勿論、輸送に必要な安全確保措置は、ドライバーの運転技術だけではない。当該事業者における責任者の配置や指示系統の確保、運行管理者や整備施管理者の配置、点呼、安全管理規定、教育指導や事故報告の責任体制など、様々なものがある。これらの対策をどうするかは検討が必要であるが、例えば現在でも、道路交通法上、定員11人未満の車両5台以上を所有する事業者などは、安全運転管理者を選任し、運行計画の作成や交通安全教育、点呼や日常点検などを行うなど、一定の安全確保策を講じている。今年4月からは、ドライバーのアルコールチェックも義務付けられ、管理は強化されている。また「事故報告体制」の関係では、7月から、アクセルやブレーキ操作の記録装置(EDR)の搭載が新型車両に義務付けられ、より正確な事故報告が行われることになる。まずは、これら既存の安全対策を土台として、サポカー等による有償送迎の仕組みを検討していくことができるのではないだろうか。

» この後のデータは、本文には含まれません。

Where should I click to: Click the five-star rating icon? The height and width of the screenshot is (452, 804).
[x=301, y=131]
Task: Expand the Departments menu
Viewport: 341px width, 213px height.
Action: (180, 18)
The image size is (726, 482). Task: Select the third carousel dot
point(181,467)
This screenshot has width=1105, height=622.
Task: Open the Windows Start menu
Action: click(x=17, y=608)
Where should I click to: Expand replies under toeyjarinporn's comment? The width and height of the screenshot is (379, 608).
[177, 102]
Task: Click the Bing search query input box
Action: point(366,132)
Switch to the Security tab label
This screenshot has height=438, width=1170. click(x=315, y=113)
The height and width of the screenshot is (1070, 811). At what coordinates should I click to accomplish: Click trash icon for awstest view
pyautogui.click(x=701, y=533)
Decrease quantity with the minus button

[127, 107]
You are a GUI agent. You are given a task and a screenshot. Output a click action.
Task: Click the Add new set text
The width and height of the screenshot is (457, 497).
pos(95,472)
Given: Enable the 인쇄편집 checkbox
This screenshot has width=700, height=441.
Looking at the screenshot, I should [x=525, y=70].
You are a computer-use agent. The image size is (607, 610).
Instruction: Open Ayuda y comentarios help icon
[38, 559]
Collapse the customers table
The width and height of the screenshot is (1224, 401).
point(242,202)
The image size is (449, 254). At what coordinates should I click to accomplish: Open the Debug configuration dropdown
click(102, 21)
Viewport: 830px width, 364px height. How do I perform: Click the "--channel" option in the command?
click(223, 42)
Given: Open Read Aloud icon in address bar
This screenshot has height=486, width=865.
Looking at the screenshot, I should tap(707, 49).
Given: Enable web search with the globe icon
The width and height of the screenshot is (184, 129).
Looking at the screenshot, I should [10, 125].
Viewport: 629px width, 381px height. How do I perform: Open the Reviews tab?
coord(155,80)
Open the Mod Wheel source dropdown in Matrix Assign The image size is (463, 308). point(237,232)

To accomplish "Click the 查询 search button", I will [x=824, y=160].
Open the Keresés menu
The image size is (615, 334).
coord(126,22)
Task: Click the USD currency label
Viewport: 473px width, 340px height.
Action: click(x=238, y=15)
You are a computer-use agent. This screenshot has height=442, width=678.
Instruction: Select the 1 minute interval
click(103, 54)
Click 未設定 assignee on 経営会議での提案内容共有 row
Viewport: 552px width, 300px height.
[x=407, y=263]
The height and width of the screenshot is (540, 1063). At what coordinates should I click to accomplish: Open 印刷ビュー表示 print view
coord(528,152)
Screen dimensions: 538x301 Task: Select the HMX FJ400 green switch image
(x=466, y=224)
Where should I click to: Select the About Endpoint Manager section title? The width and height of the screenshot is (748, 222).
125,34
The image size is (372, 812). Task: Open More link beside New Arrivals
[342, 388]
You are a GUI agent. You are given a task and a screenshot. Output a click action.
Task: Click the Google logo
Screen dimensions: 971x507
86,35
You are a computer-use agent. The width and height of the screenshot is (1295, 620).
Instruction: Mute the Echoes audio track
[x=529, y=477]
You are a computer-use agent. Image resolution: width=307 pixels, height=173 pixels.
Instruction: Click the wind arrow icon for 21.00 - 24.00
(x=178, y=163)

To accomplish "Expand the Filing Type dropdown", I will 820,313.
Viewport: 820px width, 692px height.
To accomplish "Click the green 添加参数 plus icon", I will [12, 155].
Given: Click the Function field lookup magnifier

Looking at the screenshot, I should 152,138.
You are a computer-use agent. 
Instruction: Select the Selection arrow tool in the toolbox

目線を産業界に移すと、SDGsや地域貢献を掲げる企業は多い。特に、デイサービスの運営主体として多い社会福祉法人は、「地域における公益的な取組」が社会福祉法上、責務とされている。そのような企業・団体が、所有管理する車両や人員を活かして、地域で移動に困っている高齢者等を、買い物や通院に有償で送迎することができれば、大きな追加負担なく、地域貢献する道ができる。送迎を通じて、地域住民との接点が増え、本業にもプラス効果をもたらす可能性がある。高齢者にとっては、外出手段が確保でき、健康状態の維持改善や介護予防につながり、自治体にとっては介護給付費抑制や地域の持続可能性向上につながるだろう。
また、サポカーに必要なレーザーや高性能カメラ等は、自動運転技術にも使われることから、結果的に、自動運転の社会実装の早期実現につながる可能性もある。
改正道交法が施行されたが、高齢者に運転技能検査を課し、免許更新のハードルを上げるだけで、免許返納後の移動の受け皿を用意できなければ、高齢者を追い詰めるだけである。今は運転ができている人も、「将来、この町に住み続けられるか」と大きな不安を抱えるだろう。
国が進める「地域包括ケア」は、老後も住み慣れた地域で、自分らしい暮らしを続けられる社会を目指している。そうであれば、日常生活に必需性のある「移動」についても、環境を整備しなければならない。高齢者等が利用しやすい移動サービスを増やし、安心して地域で暮らし続けられるように、旅客輸送制度も、技術の進歩、車の高度化を評価し、活用した仕組みに見直していくべきではないだろうか。